Answers to those two will explain a lot

I am really interested in hearing the answer to this question.  10nm with the ASICBoost?  I don't see the benefit.  If you had to guess, which fab did they use or do you think the whole 10nm is fabrication?


  10nm.  

   The first thing is most customers do not know the right questions to ask a mining company to ferret out if they are bullshit or not. So, I encourage everyone to ask the right questions about chips, fabrication,  etc.  If the guy doesnt know what he is talking about it will be clear right away.  

Speculations:  In the beginning a bunch of folks were saying it was a 16nm chip.  And some speculated that it was just
and overclocked S9. Hmm, dunno. The problem with it being a  16nm  chip from a new company is that TSMC would not give a new customer any wafer capicity.

How about  TSMC  10nm?  Well if they answer TSMC  10nm,  then that   fuels another speculation that buzzed around on twitter
that Halong  is  just a Bitmain  subsidary  and  it's Bitmain's method for selling chips. It also helps them clean up their
act  and  diffuse concerns about the concentration in mining. Information vacuums  are never good as they fuel speculation.


Maybe TSMC 12?  performance is somewhat consistent with that.
 
Intel?   Nope.  


Samsung 10nm.   From a performance and shipping standpoint samsung 10nm makes sense because  there is an apparent  yeild issue ( there always is )  and because there is  what looks to be a voltage leak problem which could lead to excessive power consumption. You'll get chips that run at  sub  .09J/GH  and  devices that run above this.  If you can just run the thing through a variety of frequencies and see what happens to the power consumption that will be  a good clue. Maybe they can tweak the  the process to reduce the portion of chips that might have this issue.  Ideally,  they would do  different SKUs,  those that run between 15 and 16 and those that run faster. Hard to do unless you have big volume. In any case  if it is samsung 10nm, then the best thing to do is just to address the performace variations and explain what you are doing to reduce/improve the situation. If they are tweaking the process to run at a fast corner (for example), just tell folks. We are tweaking the process.
If you build chips  it is what you do.

In the end someone somewhere will decap  chip or take it to their dentist for an xray and post the dimensions. I should
do a bounty on that.  If you know the dimensions of the bare die that will tell alot. Has anyone decaped a Bitmain chip?
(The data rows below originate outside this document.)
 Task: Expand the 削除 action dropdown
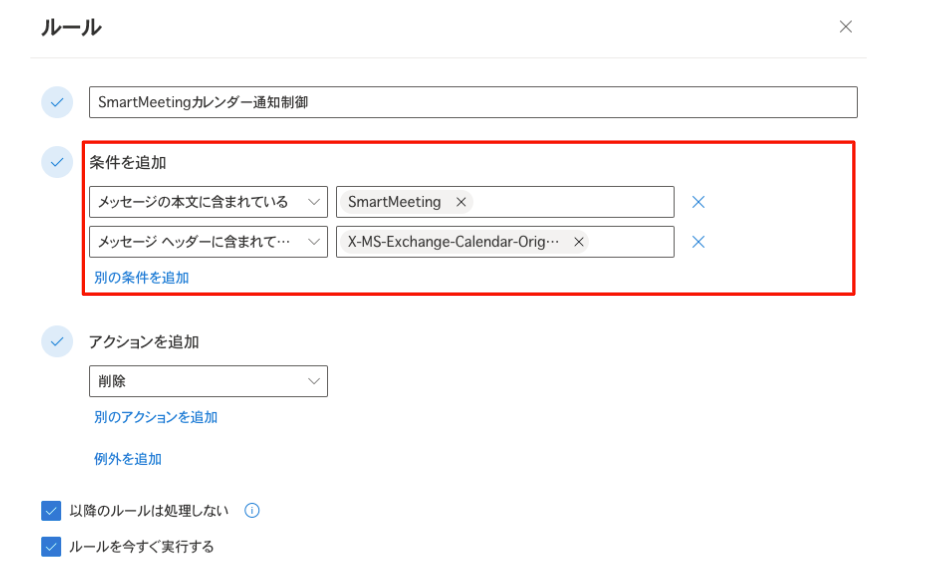coord(208,381)
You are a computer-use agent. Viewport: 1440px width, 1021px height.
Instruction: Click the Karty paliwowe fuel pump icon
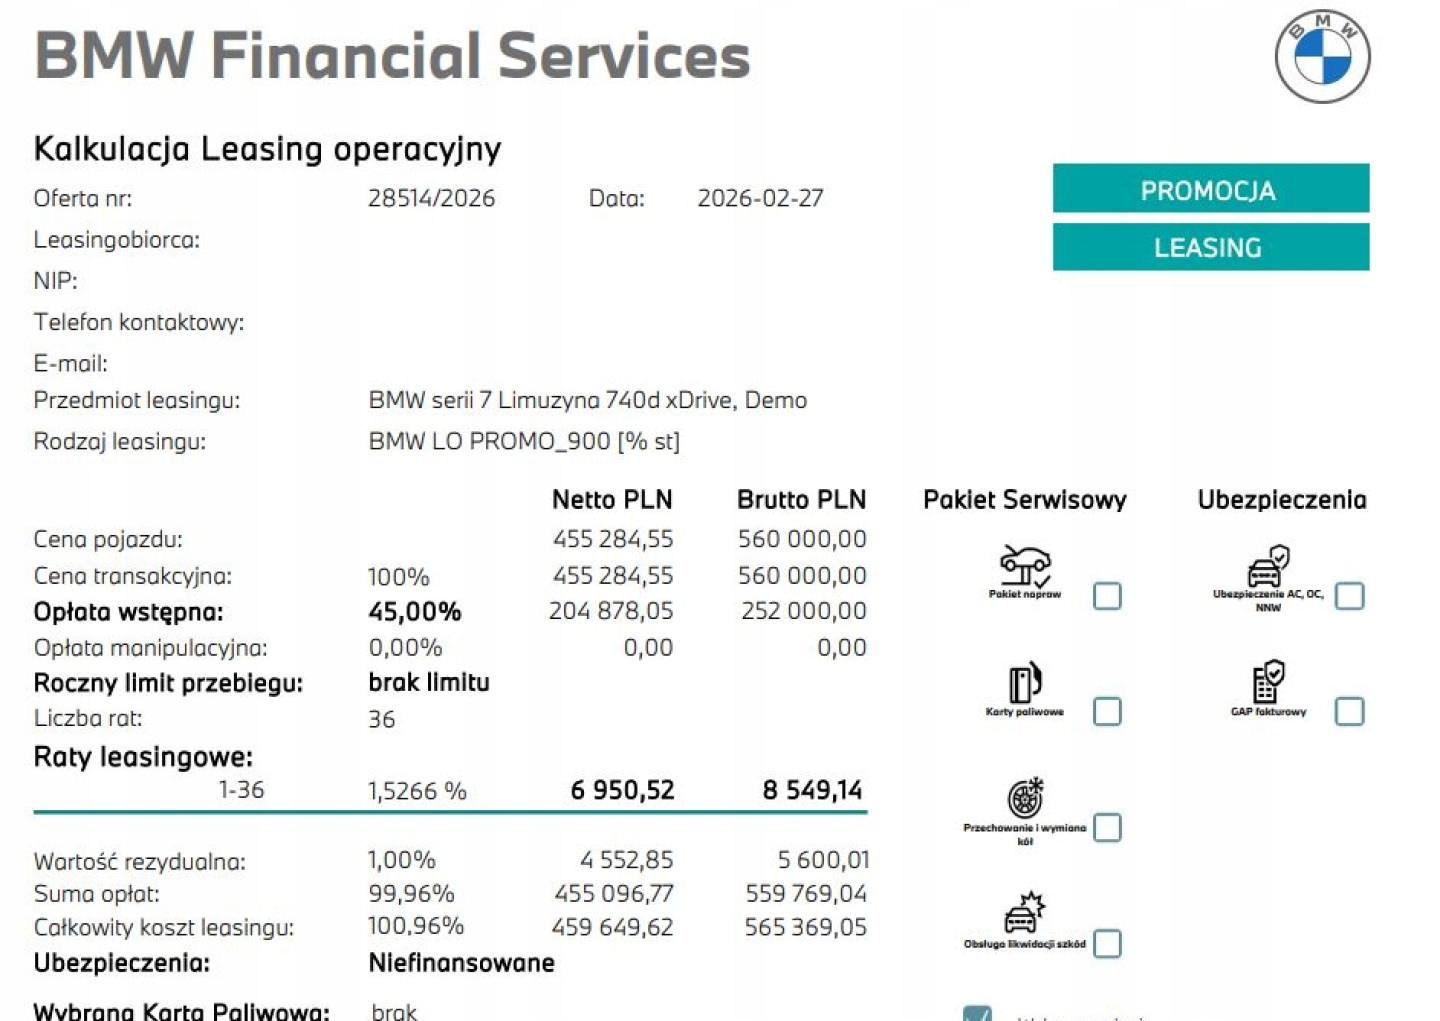coord(1024,683)
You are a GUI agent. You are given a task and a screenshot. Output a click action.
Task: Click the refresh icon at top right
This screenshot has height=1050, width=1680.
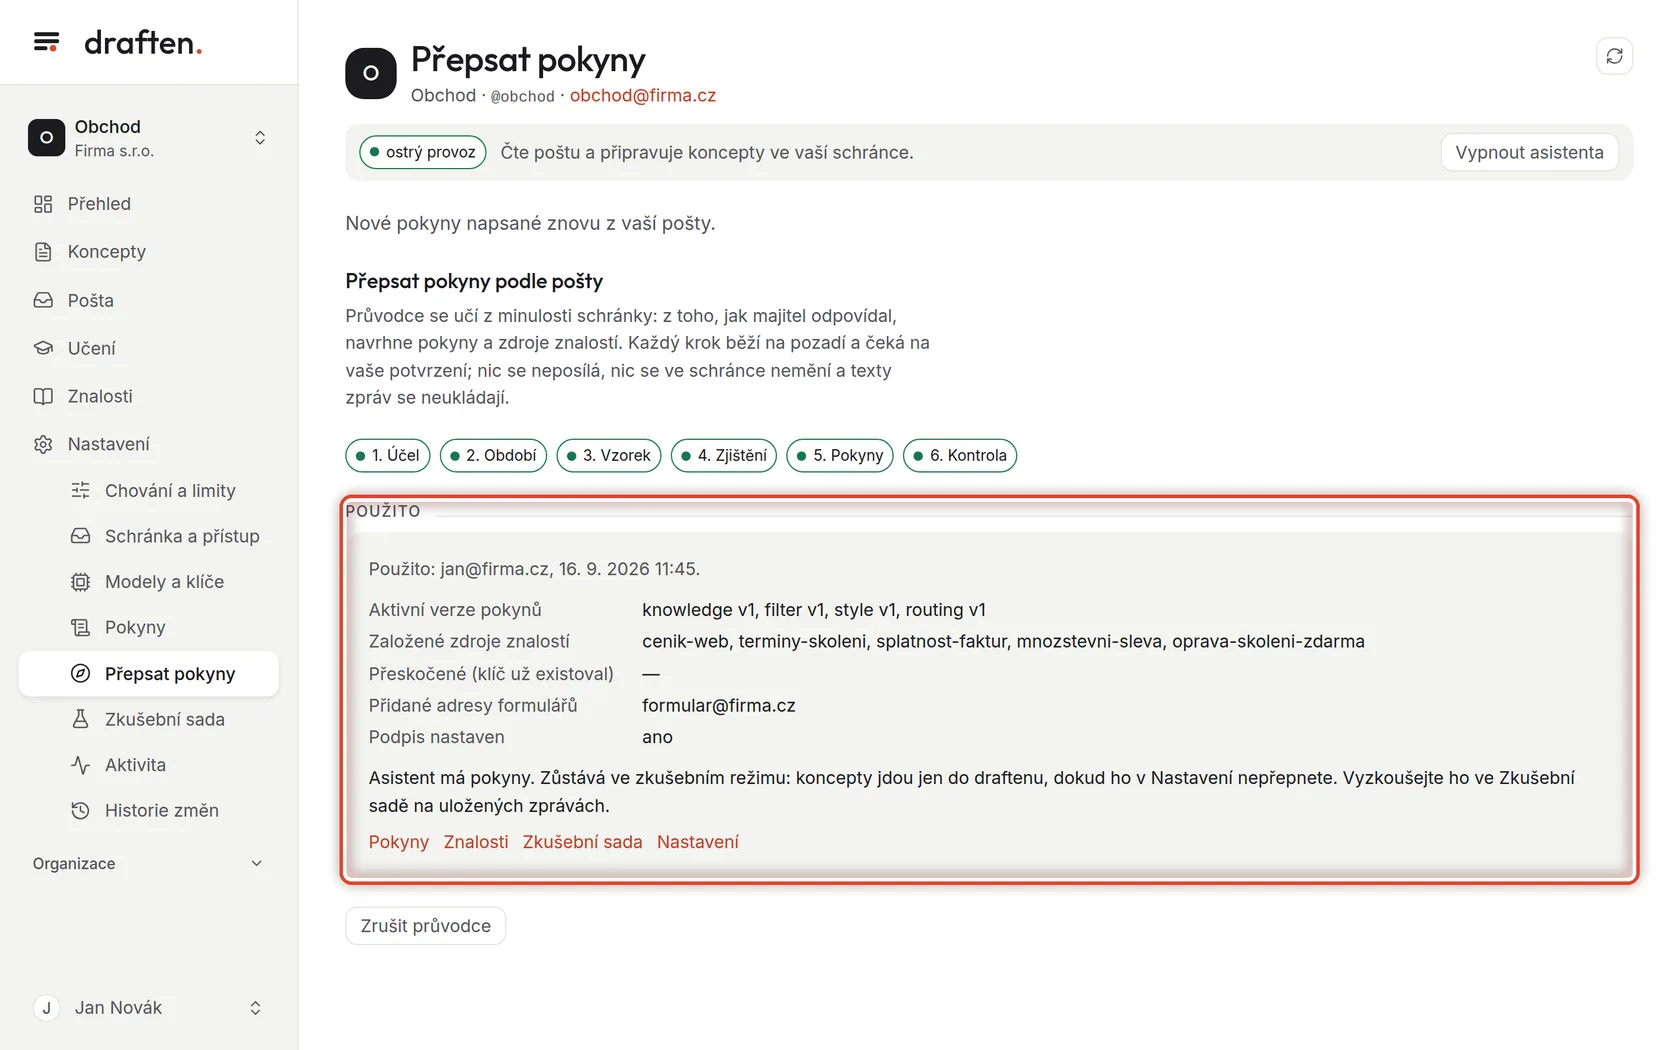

Finally, the other thing is some guys  use  chip specs  to derive machine specs.  That means you might spec  16TH .07  from
the  single chip performance  ( averages of lots) but when you actually build a machine  its  15-16TH  and  .1  at the wall.
what we do is a little different.  We spec machines  after they are built and tested. So  13TH,  actually means a tested
MINIMUM  13, and empirically  75% of the machines  run at 13.5 or higher.   Ideally there would be some kind of standard
benchmarking  but I dont think the industry is ready for that.

Anyway,  more information from everyone, open information from everyone is always a good thing.



Moderator's note: This post was edited by frodocooper to trim the quote from NODEhaven.